WHAT IS NEEDED:
Extract every one of the records below and reproduce each line verbatim, keeping the original order.
**** EXERCISE DATA
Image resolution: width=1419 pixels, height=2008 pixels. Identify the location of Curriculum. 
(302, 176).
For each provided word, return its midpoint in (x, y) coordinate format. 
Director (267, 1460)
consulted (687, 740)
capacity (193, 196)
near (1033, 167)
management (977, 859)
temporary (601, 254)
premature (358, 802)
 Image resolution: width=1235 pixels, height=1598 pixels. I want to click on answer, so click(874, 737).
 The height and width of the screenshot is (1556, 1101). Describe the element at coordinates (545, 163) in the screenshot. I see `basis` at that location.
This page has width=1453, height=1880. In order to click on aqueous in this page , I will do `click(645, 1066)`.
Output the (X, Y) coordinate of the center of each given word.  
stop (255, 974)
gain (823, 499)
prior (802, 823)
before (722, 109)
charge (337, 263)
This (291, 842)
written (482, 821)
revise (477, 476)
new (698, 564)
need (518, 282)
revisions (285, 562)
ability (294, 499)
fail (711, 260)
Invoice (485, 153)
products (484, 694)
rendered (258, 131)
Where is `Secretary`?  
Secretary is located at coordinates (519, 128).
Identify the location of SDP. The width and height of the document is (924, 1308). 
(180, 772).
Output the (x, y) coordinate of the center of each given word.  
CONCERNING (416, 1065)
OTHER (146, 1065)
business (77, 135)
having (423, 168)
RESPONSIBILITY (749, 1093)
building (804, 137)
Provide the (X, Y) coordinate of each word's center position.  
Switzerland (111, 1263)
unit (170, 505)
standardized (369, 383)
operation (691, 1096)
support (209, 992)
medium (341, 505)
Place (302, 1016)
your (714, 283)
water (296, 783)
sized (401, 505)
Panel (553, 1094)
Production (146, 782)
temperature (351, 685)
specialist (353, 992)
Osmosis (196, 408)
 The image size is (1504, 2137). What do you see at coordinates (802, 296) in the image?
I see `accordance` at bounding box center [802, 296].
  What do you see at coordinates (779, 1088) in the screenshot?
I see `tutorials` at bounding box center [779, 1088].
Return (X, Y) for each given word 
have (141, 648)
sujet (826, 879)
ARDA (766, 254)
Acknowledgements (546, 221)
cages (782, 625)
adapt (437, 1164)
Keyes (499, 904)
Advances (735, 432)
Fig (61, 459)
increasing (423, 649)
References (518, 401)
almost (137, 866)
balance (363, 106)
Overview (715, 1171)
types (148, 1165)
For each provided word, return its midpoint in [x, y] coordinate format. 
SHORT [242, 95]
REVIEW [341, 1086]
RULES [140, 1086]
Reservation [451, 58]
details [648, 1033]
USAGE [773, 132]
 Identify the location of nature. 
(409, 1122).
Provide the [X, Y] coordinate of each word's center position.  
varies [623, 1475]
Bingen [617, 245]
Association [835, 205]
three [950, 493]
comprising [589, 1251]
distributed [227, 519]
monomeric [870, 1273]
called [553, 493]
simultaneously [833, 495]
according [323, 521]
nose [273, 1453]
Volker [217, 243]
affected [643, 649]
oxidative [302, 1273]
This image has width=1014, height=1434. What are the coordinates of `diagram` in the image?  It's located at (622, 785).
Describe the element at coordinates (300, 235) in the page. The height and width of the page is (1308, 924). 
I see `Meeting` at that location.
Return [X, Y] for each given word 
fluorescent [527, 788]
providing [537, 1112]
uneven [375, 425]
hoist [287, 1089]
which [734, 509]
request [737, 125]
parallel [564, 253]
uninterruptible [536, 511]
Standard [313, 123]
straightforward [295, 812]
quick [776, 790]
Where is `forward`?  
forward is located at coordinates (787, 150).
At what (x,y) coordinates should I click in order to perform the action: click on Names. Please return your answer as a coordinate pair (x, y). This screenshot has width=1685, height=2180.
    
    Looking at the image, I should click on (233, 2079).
********
RESULT:
Image resolution: width=1419 pixels, height=2008 pixels. Identify the location of Curriculum. 
(302, 176).
For each provided word, return its midpoint in (x, y) coordinate format. 
Director (267, 1460)
consulted (687, 740)
capacity (193, 196)
near (1033, 167)
management (977, 859)
temporary (601, 254)
premature (358, 802)
 Image resolution: width=1235 pixels, height=1598 pixels. I want to click on answer, so click(874, 737).
 The height and width of the screenshot is (1556, 1101). Describe the element at coordinates (545, 163) in the screenshot. I see `basis` at that location.
This page has width=1453, height=1880. In order to click on aqueous in this page , I will do `click(645, 1066)`.
Output the (X, Y) coordinate of the center of each given word.  
stop (255, 974)
gain (823, 499)
prior (802, 823)
before (722, 109)
charge (337, 263)
This (291, 842)
written (482, 821)
revise (477, 476)
new (698, 564)
need (518, 282)
revisions (285, 562)
ability (294, 499)
fail (711, 260)
Invoice (485, 153)
products (484, 694)
rendered (258, 131)
Where is `Secretary`?  
Secretary is located at coordinates (519, 128).
Identify the location of SDP. The width and height of the document is (924, 1308). 
(180, 772).
Output the (x, y) coordinate of the center of each given word.  
CONCERNING (416, 1065)
OTHER (146, 1065)
business (77, 135)
having (423, 168)
RESPONSIBILITY (749, 1093)
building (804, 137)
Provide the (X, Y) coordinate of each word's center position.  
Switzerland (111, 1263)
unit (170, 505)
standardized (369, 383)
operation (691, 1096)
support (209, 992)
medium (341, 505)
Place (302, 1016)
your (714, 283)
water (296, 783)
sized (401, 505)
Panel (553, 1094)
Production (146, 782)
temperature (351, 685)
specialist (353, 992)
Osmosis (196, 408)
 The image size is (1504, 2137). What do you see at coordinates (802, 296) in the image?
I see `accordance` at bounding box center [802, 296].
  What do you see at coordinates (779, 1088) in the screenshot?
I see `tutorials` at bounding box center [779, 1088].
Return (X, Y) for each given word 
have (141, 648)
sujet (826, 879)
ARDA (766, 254)
Acknowledgements (546, 221)
cages (782, 625)
adapt (437, 1164)
Keyes (499, 904)
Advances (735, 432)
Fig (61, 459)
increasing (423, 649)
References (518, 401)
almost (137, 866)
balance (363, 106)
Overview (715, 1171)
types (148, 1165)
For each provided word, return its midpoint in [x, y] coordinate format. 
SHORT [242, 95]
REVIEW [341, 1086]
RULES [140, 1086]
Reservation [451, 58]
details [648, 1033]
USAGE [773, 132]
 Identify the location of nature. 
(409, 1122).
Provide the [X, Y] coordinate of each word's center position.  
varies [623, 1475]
Bingen [617, 245]
Association [835, 205]
three [950, 493]
comprising [589, 1251]
distributed [227, 519]
monomeric [870, 1273]
called [553, 493]
simultaneously [833, 495]
according [323, 521]
nose [273, 1453]
Volker [217, 243]
affected [643, 649]
oxidative [302, 1273]
This image has width=1014, height=1434. What are the coordinates of `diagram` in the image?  It's located at (622, 785).
Describe the element at coordinates (300, 235) in the page. The height and width of the page is (1308, 924). 
I see `Meeting` at that location.
Return [X, Y] for each given word 
fluorescent [527, 788]
providing [537, 1112]
uneven [375, 425]
hoist [287, 1089]
which [734, 509]
request [737, 125]
parallel [564, 253]
uninterruptible [536, 511]
Standard [313, 123]
straightforward [295, 812]
quick [776, 790]
Where is `forward`?  
forward is located at coordinates (787, 150).
At what (x,y) coordinates should I click in order to perform the action: click on Names. Please return your answer as a coordinate pair (x, y). This screenshot has width=1685, height=2180.
    
    Looking at the image, I should click on (233, 2079).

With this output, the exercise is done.